ASSIGNMENT. Keep the images out while you retype all of the data exactly.

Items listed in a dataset
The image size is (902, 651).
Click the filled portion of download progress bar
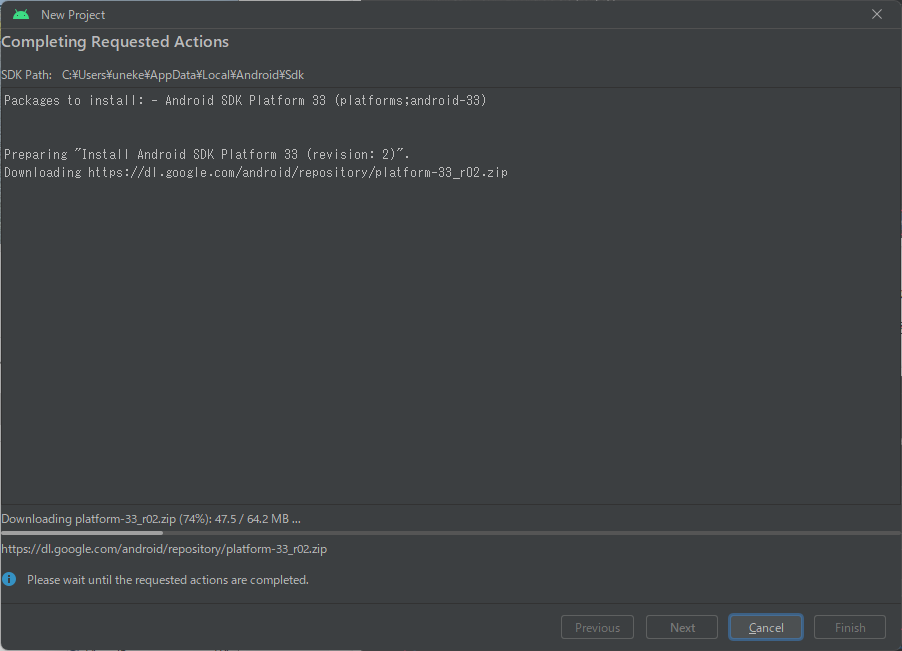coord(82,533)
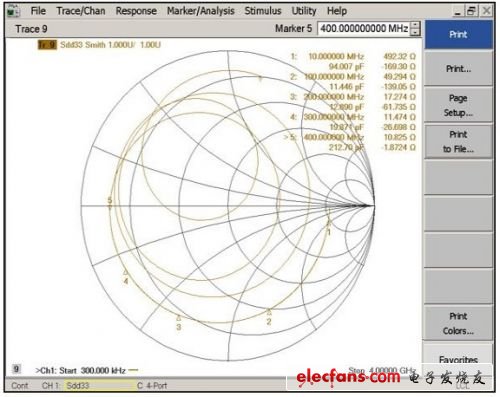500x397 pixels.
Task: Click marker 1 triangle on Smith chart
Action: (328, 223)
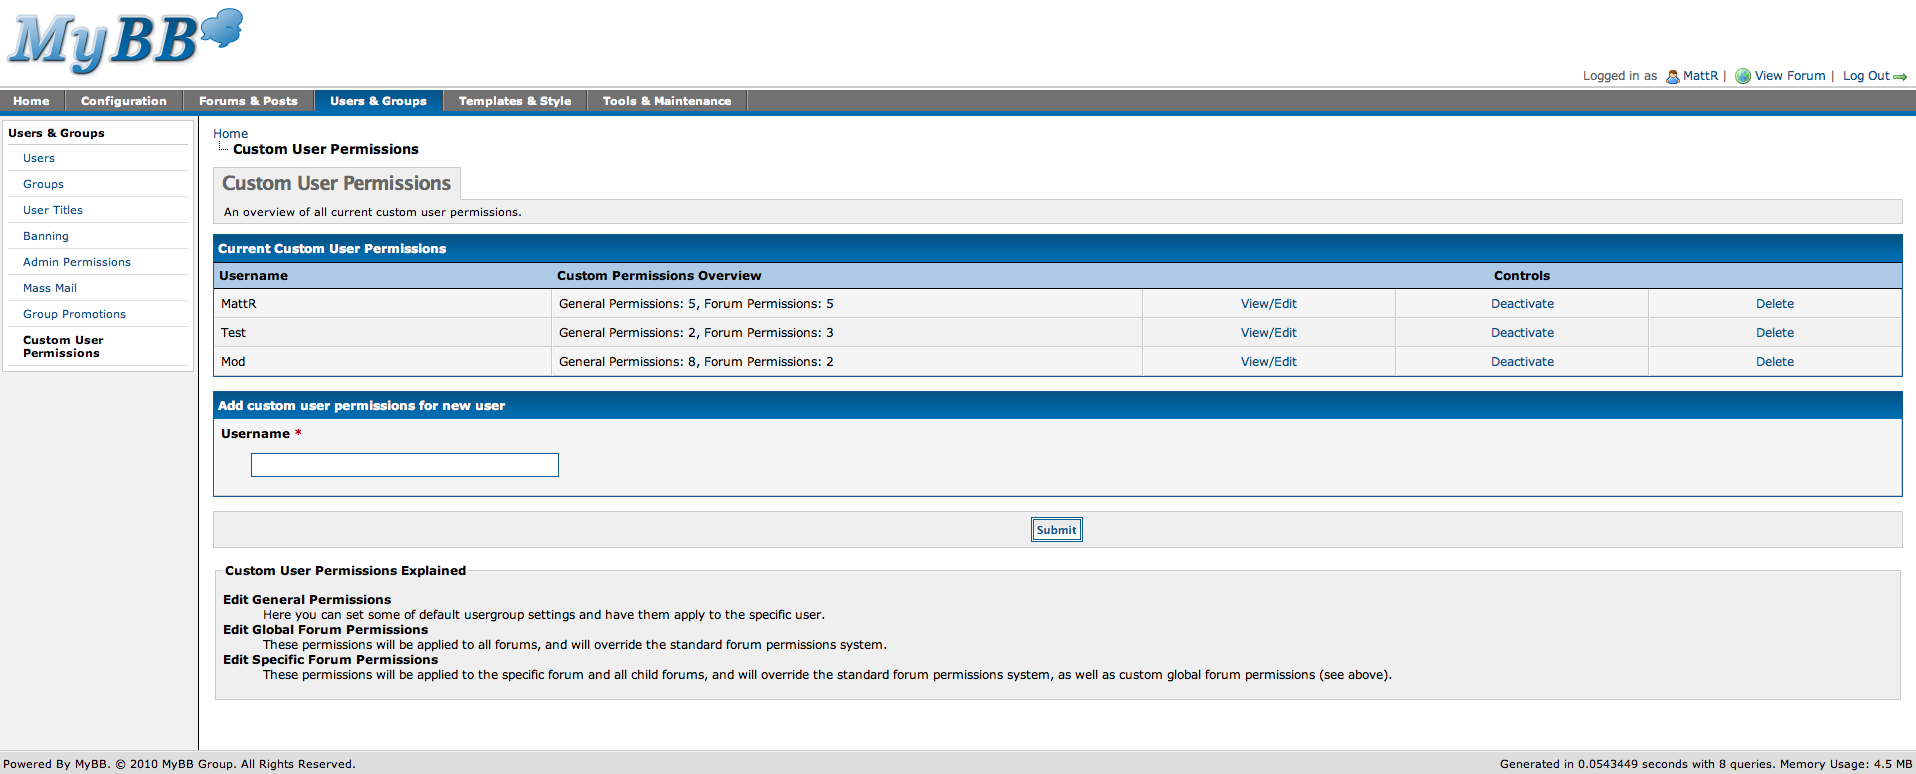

TASK SOLUTION.
The image size is (902, 651).
Click the filled portion of download progress bar
coord(82,533)
500x397 pixels.
Task: Click marker 1 triangle on Smith chart
Action: (328, 223)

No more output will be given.